While the base reduces, prepare the eels. Skin them by nailing the head to a board and making a shallow cut around the neck, then pulling the skin downwards with a cloth — this removes the protective mucus layer that would otherwise make them slip in the pan. Gut and wash thoroughly, then cut into five-centimetre pieces. When the braising liquid has been going for half an hour, strain out the vegetables, return the liquid to the pan, and add the eel pieces. The fish needs gentle heat now — simmer rather than boil, or the delicate flesh tears apart. Eel is gelatinous and rich; it will become tender in fifteen to twenty minutes. You'll know it's ready when a fork slides through without resistance and the flesh begins separating from the spine.
Lift out the eel pieces with a slotted spoon and spread them on a plate to cool completely. Stir the vinegar into the remaining sauce — this is your sauce piquante, the acidity cutting through the richness of the eel's natural oils and the butter. Taste and adjust seasoning now; the dish depends on this acid-salt balance.

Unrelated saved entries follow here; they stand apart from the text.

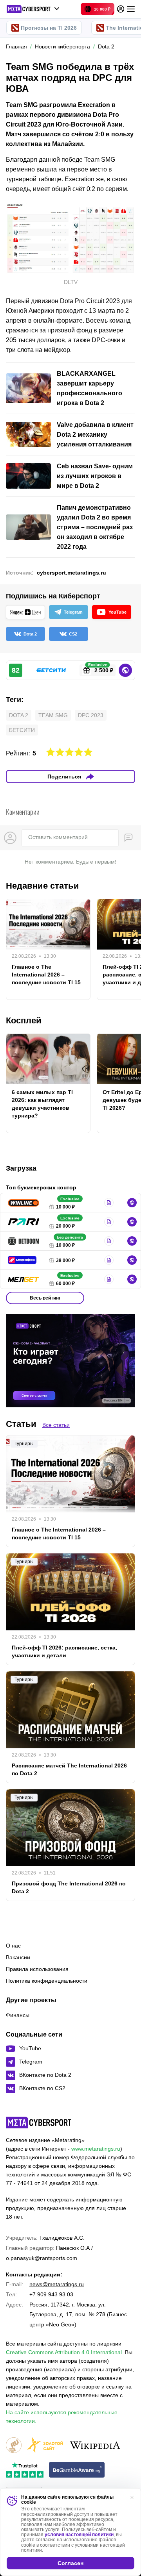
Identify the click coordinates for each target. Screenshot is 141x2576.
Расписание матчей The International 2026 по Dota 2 (69, 1769)
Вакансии (18, 1957)
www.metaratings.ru (95, 2149)
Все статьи (56, 1425)
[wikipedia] (95, 2445)
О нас (13, 1945)
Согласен (70, 2563)
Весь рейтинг (45, 1298)
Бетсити (22, 730)
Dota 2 (18, 715)
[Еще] (131, 9)
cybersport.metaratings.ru (71, 572)
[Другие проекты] (33, 9)
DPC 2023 (90, 715)
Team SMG (53, 715)
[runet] (14, 2445)
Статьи (21, 1424)
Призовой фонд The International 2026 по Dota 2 (69, 1887)
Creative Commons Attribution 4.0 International (64, 2352)
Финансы (17, 2015)
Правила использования (37, 1969)
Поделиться (64, 776)
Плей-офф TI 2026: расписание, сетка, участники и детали (64, 1651)
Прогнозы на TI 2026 (49, 28)
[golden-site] (45, 2445)
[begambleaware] (77, 2470)
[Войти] (121, 9)
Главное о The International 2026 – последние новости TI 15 (46, 974)
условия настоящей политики (79, 2534)
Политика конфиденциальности (46, 1981)
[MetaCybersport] (38, 2122)
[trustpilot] (24, 2470)
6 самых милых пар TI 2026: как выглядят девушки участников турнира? (42, 1104)
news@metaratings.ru (56, 2284)
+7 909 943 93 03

Once the eel is cold, beat the egg in a shallow bowl and spread breadcrumbs on a separate plate. Coat each piece first in egg, then roll in breadcrumbs, pressing gently so they adhere. Shallow-fry in butter over medium-high heat until the crust turns deep golden and crisp on all sides — about three minutes total. The contrast between the crisp exterior and the soft, sweet flesh underneath is the point of this finish. Arrange on a serving dish and pour the sauce piquante around (not over) the pieces so the crust stays intact. Serve immediately while the eel is still warm and the crust holds its crack.